The art of oratory, we repeat, is expressing mental phenomena by the play of the physical organs.  It is the translation, the plastic form, the language of human nature.  But man, the image of God, presents himself to us in three phases:  the sensitive, intellectual and moral.  Man feels, thinks and loves.  He is en rapport with the physical world, with the spiritual world, and with God.  He fulfils his course by the light of the senses, the reason, or the light of grace.

We call life the sensitive state, mind the intellectual state, and soul the moral state.  Neither of these three terms can be separated from the two others.  They interpenetrate, interlace, correspond with and embrace each other.  Thus mind supposes soul and life.  Soul is at the same time mind and life.  In fine, life is inherent in mind and soul.  Thus these three primitive moods of the soul are distinguished by nine perfectly adequate terms.  The soul being the form of the body, the body is made in the image of the soul.  The human body contains three organisms to translate the triple form of the soul.

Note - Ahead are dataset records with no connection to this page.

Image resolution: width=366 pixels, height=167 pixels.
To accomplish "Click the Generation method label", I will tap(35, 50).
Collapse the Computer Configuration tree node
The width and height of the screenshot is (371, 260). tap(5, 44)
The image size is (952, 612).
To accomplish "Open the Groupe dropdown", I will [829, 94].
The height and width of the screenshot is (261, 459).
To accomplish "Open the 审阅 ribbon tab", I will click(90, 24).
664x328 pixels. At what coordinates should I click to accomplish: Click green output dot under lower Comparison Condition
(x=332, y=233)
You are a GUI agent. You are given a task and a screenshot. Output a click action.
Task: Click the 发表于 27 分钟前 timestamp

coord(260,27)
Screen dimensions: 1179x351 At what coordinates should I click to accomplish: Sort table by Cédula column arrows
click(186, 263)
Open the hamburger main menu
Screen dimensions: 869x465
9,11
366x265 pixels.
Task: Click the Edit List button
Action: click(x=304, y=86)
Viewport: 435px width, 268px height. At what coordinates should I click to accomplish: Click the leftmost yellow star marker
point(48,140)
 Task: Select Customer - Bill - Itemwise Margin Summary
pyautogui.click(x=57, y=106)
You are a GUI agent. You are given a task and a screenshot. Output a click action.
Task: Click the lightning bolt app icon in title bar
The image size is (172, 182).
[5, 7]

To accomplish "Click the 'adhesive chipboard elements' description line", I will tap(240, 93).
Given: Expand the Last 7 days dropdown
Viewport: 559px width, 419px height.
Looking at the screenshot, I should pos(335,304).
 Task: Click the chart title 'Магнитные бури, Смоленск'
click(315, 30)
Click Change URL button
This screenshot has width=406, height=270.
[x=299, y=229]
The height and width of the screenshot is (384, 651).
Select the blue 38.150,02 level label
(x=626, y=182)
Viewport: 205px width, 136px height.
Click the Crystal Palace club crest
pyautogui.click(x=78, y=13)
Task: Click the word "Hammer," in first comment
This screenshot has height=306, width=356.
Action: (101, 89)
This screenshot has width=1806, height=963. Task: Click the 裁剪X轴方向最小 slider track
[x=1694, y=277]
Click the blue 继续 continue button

The phonetic machinery, the voice, sound, inflections, are living language.  The child, as yet devoid of intelligence and sentiment, conveys his emotions through cries and moans.

The myologic or muscular machinery, or gesture, is the language of sentiment and emotion.  When the child recognizes its mother, it begins to smile.

The buccal machinery, or articulate speech, is the language of the mind.

Man, neither by voice nor gesture, can express two opposite ideas on the same subject; this necessarily involves a resort to speech.  Human language is composed of gesture, speech and singing.  The ancient melodrama owed its excellence to a union of these three languages.

Each of these organisms takes the eccentric, concentric, or normal form, according to the different moods of the soul which it is called to translate.

In the sensitive state, the soul lives outside itself; it has relations with the exterior world.  In the intellectual state, the soul turns back upon itself, and the organism obeys this movement.  Then ensues a contraction in all the agents of the organism.  This is the concentric state.  In the moral or mystic state, the soul, enraptured with God, enjoys perfect tranquility and blessedness.  All breathes peace, quietude, serenity.  This is the normal state,—­the most perfect, elevated and sublime expression of which the organism is capable.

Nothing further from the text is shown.